■ Your objective ■
The answer should be a faithful retyping of the records that follow, pictures excluded.
::: Supplied data :::
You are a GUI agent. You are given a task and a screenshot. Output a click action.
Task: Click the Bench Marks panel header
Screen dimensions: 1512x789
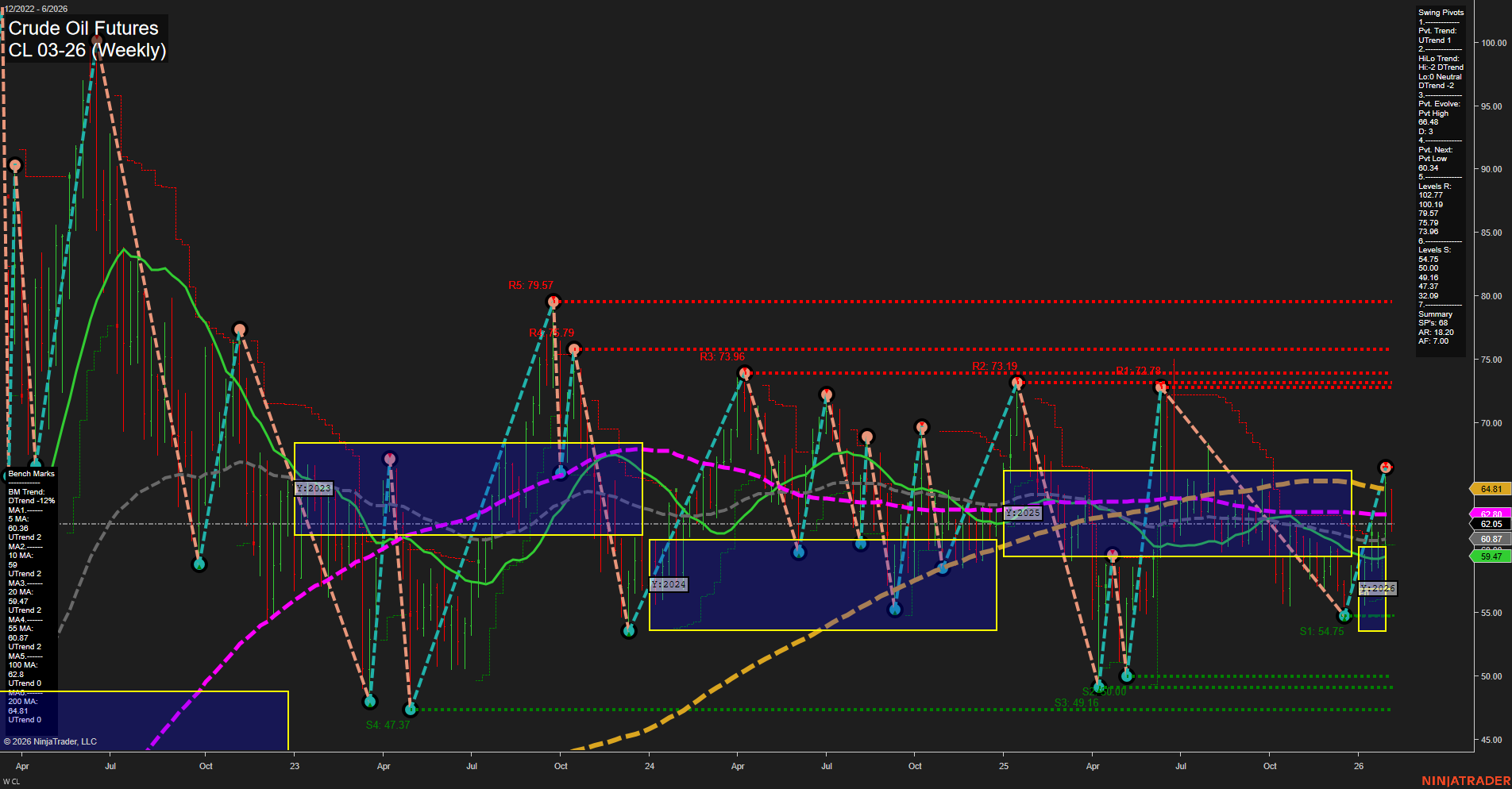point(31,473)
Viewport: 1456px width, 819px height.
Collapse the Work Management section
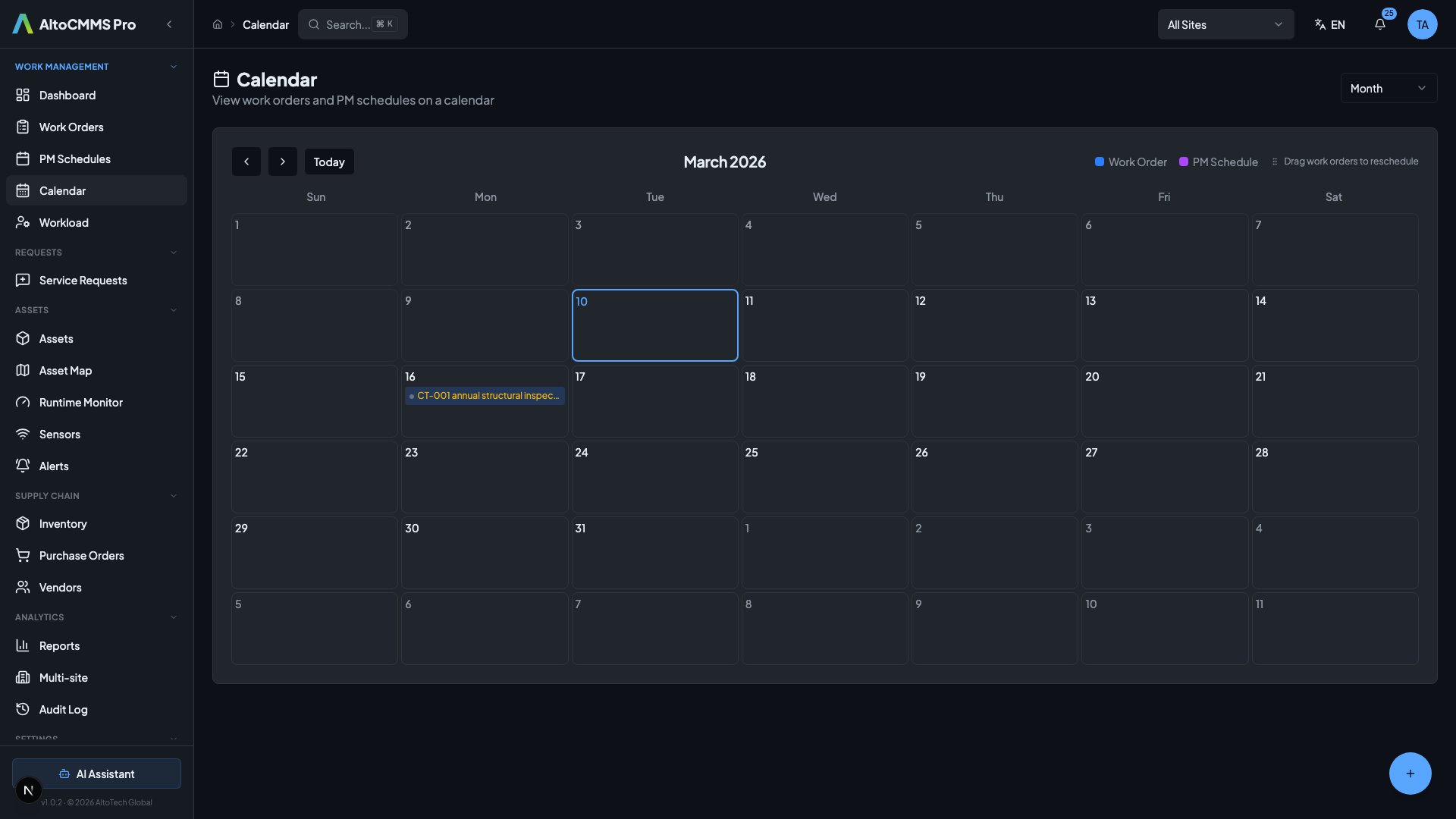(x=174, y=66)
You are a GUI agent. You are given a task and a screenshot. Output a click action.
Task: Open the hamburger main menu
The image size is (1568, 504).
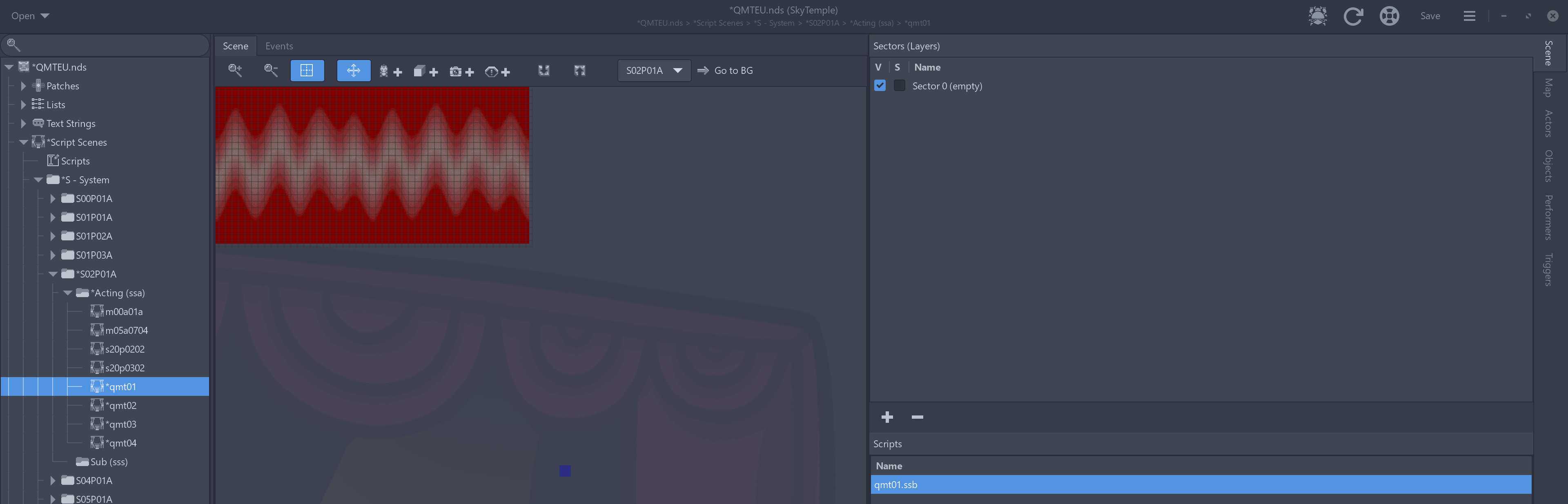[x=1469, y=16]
:::
■ Solution to the problem ■
You are a GUI agent. You are given a task and a screenshot. Output a click action.
Task: Click the Bench Marks panel header
Screen dimensions: 1512x789
point(31,473)
Viewport: 1456px width, 819px height.
Collapse the Work Management section
(x=174, y=66)
You are a GUI agent. You are given a task and a screenshot. Output a click action.
Task: Open the hamburger main menu
The image size is (1568, 504).
[x=1469, y=16]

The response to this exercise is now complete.